Chemistry Nobel Goes to Lithium Battery Innovators - tu7001
https://www.quantamagazine.org/chemistry-nobel-goes-to-lithium-battery-innovators-20191009/
======
Robotbeat
I consider rechargeable lithium chemistry batteries just as crucial to the
21st century as the internal combustion engine was to the 20th. And we're only
two decades in.

1) Practical electric cars.

2) Practical and scalable (both directions) and geographically independent
grid storage.

3) High performance cellphones and smartphones.

4) Practical laptops and tablets.

5) Other wearable smart devices (smartwatches, portable VR/AR, fitness
trackers, etc)

6) Medical devices (insulin pumps, CPAP, wearable artificial kidneys, portable
oxygen generators, portable artificial heart, etc)

7) Electric trucks.

8) Electric aircraft (low range now, will soon be 1000km range, eventually
will get long range and full size using more advanced chemistries like lithium
sulfur, lithium anode, or even lithium air in a few decades).

9) Battery electric trains (including things like Hyperloop or Loop people
movers).

10) Battery electric ships.

11) E-cigarrettes.

12) Various personal mobility devices like e-scooters, those funny hoverboard
things, e-bikes, etc.

13) Lightweight spacecraft energy storage.

14) Aerial Drones. Both the ubiquitous quadcopter/DJI types and the more
advanced winged flight delivery drones like Zipline is using to revolutionize
high speed medical product delivery in places like infrastructure-hobbled
Africa or rural India and may eventually become commonplace in the rest of the
world for more products.

15) Greatly enhanced submarine propulsion, especially for underwater drones.
(I have a feeling we're just scratching the surface with this one.)

16) Robotic prosthetics/assistance devices.

17) Animal or humanoid robotics like Boston Dynamics.

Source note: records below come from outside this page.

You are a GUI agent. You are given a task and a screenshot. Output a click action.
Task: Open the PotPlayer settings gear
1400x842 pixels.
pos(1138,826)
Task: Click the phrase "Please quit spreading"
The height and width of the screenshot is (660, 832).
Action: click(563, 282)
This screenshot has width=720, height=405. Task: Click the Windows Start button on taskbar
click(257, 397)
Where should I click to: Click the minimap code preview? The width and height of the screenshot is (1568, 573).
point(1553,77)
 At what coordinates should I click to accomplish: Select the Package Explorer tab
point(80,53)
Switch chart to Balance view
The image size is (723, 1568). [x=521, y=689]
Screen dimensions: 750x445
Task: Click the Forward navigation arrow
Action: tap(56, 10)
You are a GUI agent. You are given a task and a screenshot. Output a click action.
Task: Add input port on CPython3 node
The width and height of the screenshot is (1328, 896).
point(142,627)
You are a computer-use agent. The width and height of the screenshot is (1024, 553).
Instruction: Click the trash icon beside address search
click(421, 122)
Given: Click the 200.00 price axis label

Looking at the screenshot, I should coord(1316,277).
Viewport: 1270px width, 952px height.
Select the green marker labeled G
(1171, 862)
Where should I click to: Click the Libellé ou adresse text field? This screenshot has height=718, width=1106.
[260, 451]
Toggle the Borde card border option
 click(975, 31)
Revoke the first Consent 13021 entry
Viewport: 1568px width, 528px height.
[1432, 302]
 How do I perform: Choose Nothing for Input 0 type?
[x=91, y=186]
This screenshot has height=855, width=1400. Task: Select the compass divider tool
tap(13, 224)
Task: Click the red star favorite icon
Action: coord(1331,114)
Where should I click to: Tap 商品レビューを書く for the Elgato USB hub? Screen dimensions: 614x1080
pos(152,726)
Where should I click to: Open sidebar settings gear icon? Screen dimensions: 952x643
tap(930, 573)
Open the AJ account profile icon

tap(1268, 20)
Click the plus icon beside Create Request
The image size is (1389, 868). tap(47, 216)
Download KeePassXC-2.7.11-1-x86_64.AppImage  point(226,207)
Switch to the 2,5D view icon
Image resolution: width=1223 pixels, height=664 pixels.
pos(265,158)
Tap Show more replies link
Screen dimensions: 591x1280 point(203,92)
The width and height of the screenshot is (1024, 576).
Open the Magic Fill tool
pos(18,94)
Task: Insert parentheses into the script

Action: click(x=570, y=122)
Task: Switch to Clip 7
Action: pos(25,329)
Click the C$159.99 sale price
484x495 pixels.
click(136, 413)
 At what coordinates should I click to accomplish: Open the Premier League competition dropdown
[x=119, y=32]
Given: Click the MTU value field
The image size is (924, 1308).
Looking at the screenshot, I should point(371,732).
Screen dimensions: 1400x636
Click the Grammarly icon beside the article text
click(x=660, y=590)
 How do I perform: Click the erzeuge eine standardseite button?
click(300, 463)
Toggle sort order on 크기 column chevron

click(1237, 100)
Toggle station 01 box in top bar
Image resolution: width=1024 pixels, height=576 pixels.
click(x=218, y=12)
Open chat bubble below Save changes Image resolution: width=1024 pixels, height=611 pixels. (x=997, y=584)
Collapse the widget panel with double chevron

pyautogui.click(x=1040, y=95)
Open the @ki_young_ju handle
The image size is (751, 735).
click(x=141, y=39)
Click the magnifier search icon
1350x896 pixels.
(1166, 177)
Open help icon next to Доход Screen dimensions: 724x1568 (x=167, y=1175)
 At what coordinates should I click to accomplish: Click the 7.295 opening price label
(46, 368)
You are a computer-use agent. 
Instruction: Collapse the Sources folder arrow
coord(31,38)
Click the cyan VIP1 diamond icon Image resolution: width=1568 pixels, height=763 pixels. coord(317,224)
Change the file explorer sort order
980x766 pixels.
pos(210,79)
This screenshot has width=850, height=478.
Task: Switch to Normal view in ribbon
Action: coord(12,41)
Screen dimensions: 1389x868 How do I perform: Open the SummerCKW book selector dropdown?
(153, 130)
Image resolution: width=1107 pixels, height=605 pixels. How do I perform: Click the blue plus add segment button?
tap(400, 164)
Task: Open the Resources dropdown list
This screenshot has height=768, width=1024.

18) Ground based delivery drones.

19) Other ground-based drones like more compact robotic vacuums, those silly
robotic trashcans, etc.

20) Secondary power sources, like for hybrid cars or APUs for aircraft or
launch vehicles (such as SpaceX's Starship).

It's actually remarkable how big of an impact lithium ion batteries have
already had. In some cases, it's just significantly extending the performance
and convenience of things already marginally viable using lead acid or NiMH
batteries, and in others it's truly enabling. And we're just getting started.

I truly believe the impact of the rechargeable lithium chemistry battery in
the 21st Century will be just as great or greater than the internal combustion
was for the 20th century.

So this prize is well-earned.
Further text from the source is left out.